__Work item__
Copy out each line in the material below that has the word "Expand".

__Working data__
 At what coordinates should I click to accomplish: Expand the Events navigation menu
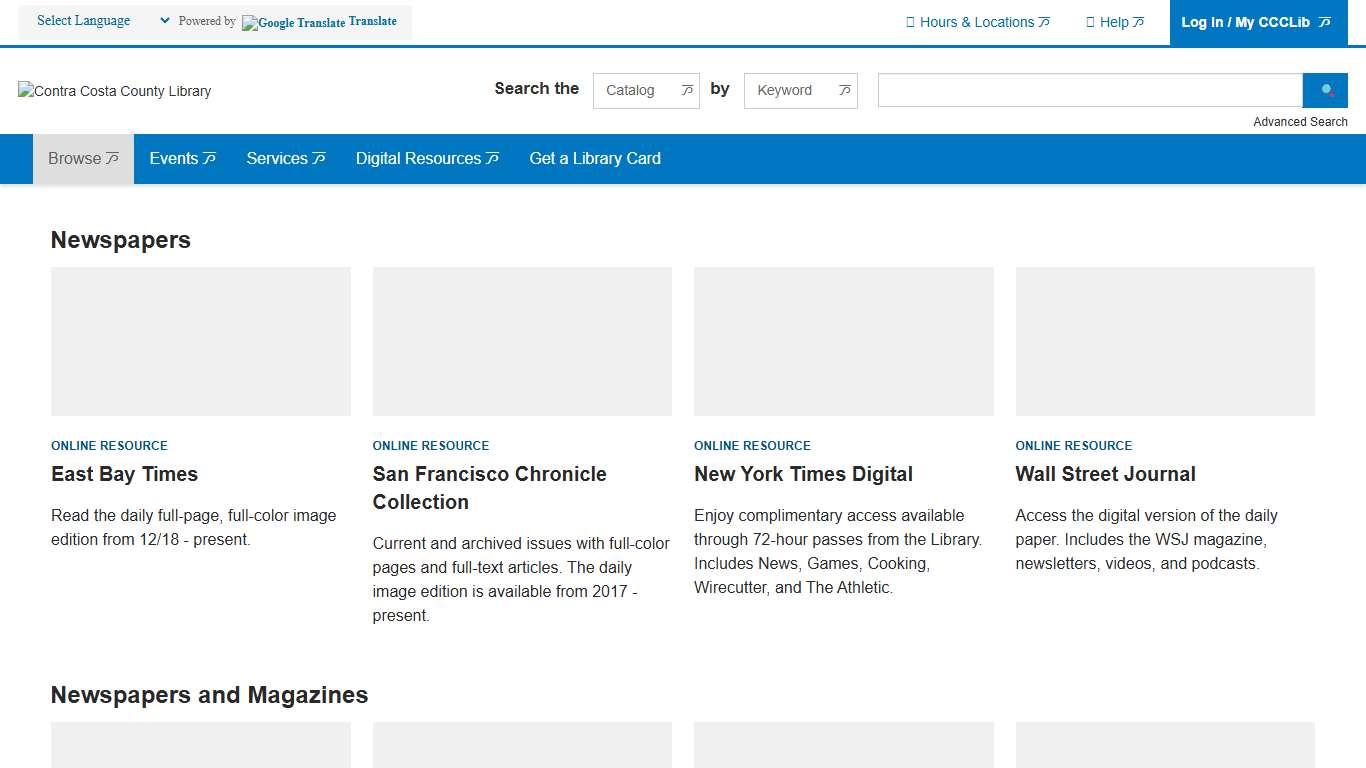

==

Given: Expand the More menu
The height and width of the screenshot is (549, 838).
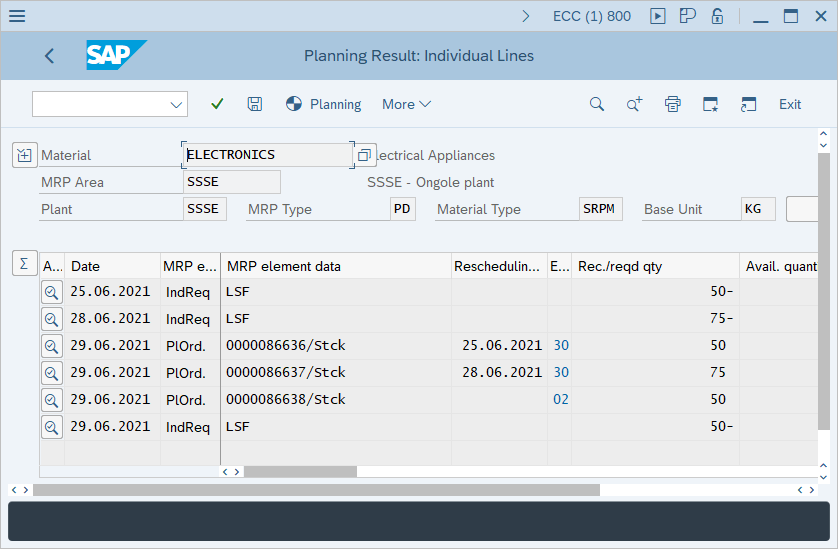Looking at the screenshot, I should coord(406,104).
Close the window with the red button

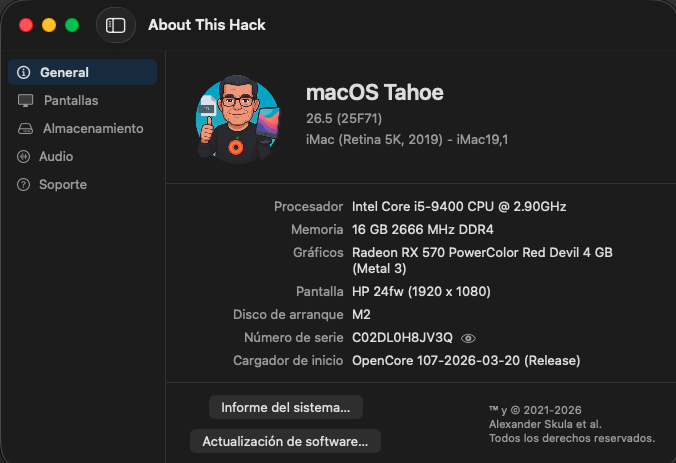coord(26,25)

__Answer to this problem__
 At what coordinates should I click to accomplish: Expand the Events navigation menu
Given: Expand the More menu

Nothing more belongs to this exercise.